Module 2 Heart & Vasculature Structure and Function) Flashcards
What are the three layers of the heart wall and their key cell types?
✅ Answer:
Endocardium: Endothelial cells lining the heart chambers.
Myocardium: Cardiomyocytes (main contractile force), fibroblasts, capillaries.
Epicardium: Outer connective tissue; contains vessels and nerves.
What is surprising about the composition of the myocardium based on modern cell mapping studies?
✅ Answer: Cardiomyocytes make up the majority of the heart’s mass but not the majority of its cell number. Non-myocyte cells (fibroblasts, endothelial cells, immune cells) dominate numerically.
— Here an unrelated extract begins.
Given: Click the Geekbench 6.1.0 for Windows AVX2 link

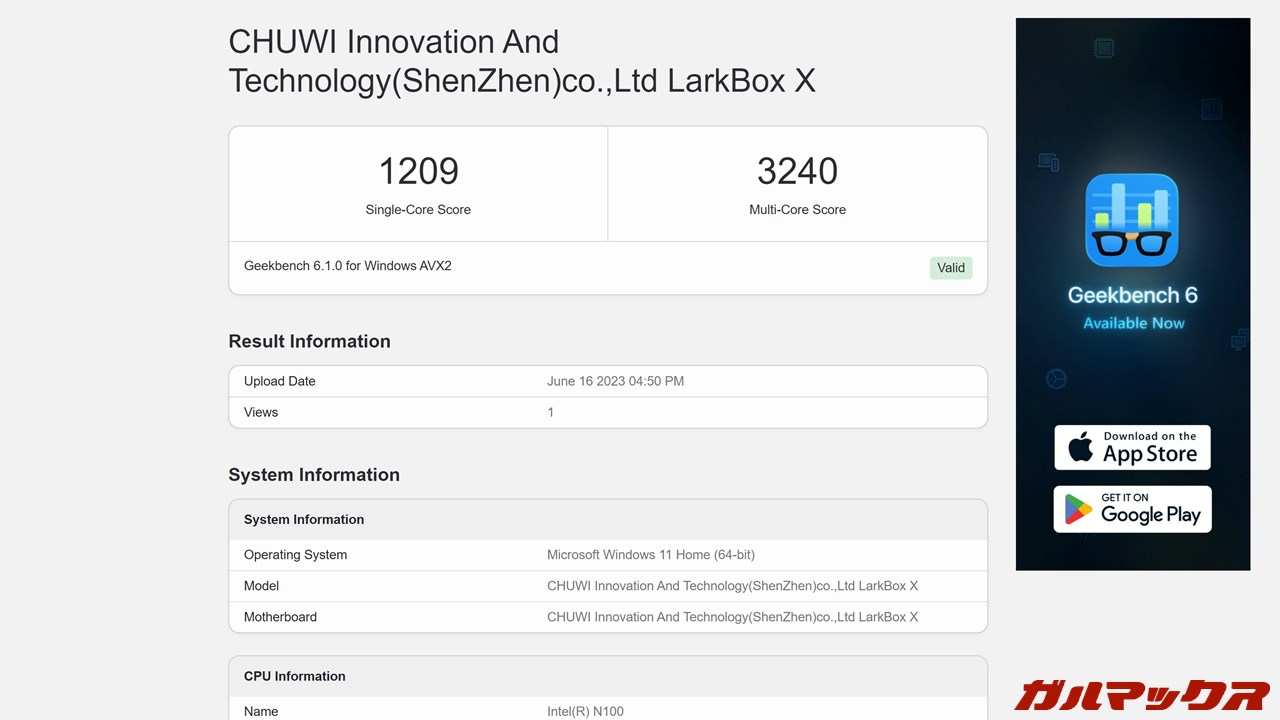Looking at the screenshot, I should [347, 266].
How does fibroblast function differ in various heart regions?
✅ Answer: Fibroblasts are regionally specialized (e.g., FB1 in ventricles, FB2 in atria) and express different ECM genes — they tailor the extracellular matrix to regional mechanical and functional needs.
fb 1 : Secretes stronger ECM (e.g., more type I collagen) to handle high pressure/contraction force
fb 2: Secretes softer ECM (e.g., more type III collagen, more elastic) for more flexibility
Differentiate between endomysium and perimysium in the heart.
✅ Answer:
Endomysium: ECM surrounding individual cardiomyocytes; more type III collagen (elastic).
Perimysium: ECM surrounding bundles of fibers; more type I collagen (strength).
What are the roles of type I and type III collagen in the heart?
✅ Answer:
Type I: Provides tensile strength; prevents overstretching.
Type III: Provides elasticity; allows diastolic filling.
The Type I/III ratio affects heart stiffness and compliance.
What pathology arises from a mutation in collagen XV?
✅ Answer: Disrupted interstitial ECM, increased vascular permeability, misaligned cardiomyocytes → cardiomyopathy and heart failure.
Name and describe the three layers of heart valves.
Ventricularis: Elastic side; rich in fibrillin-1, fibulins → allows stretch and recoil.
Spongiosa: Cushioning layer; contains hyaluronic acid, proteoglycans → absorbs pressure, prevents delamination.
Fibrosa: Strength layer; rich in collagen I, III, V → provides stiffness and integrity.
What matrix changes occur in Marfan syndrome and how do they affect valve function?
✅ Answer:
Caused by fibrillin-1 mutations.
Leads to valve thickening, prolapse, and increased risk of aortic aneurysm due to poor elastin network.
Compare the structural differences between arteries and veins.
✅ Answer:
Arteries: Thicker media, more smooth muscle and elastic laminae, pressure reservoirs.
Veins: Thinner walls, larger lumens, volume reservoirs.
Where are collagen types I and III located in arterial walls and what do they do?
✅ Answer:
Type I: Adventitia; prevents overstretching.
Type III: Media; provides compliance and strength.
Why is elastin critical in large arteries like the aorta?
✅ Answer:
Allows elastic recoil during diastole.
Absence leads to hyperproliferation of smooth muscle cells, vessel narrowing, and postnatal lethality in mice.
Explain the stress-strain curve and Young’s modulus in relation to heart or vessel tissue.
✅ Answer:
Stress-strain curve shows how much a tissue deforms under force.
Young’s modulus is the slope of the linear region → measures tissue stiffness.
Elastin has low modulus (very stretchy), collagen has high modulus (strong, stiff).
Why do vessels require both elastin and collagen?
✅ Answer:
Elastin allows vessels to stretch with pulse pressure (systole).
Collagen limits overexpansion and provides strength (prevents rupture).
Their combined mechanical properties create the nonlinear elastic behavior essential for vascular function.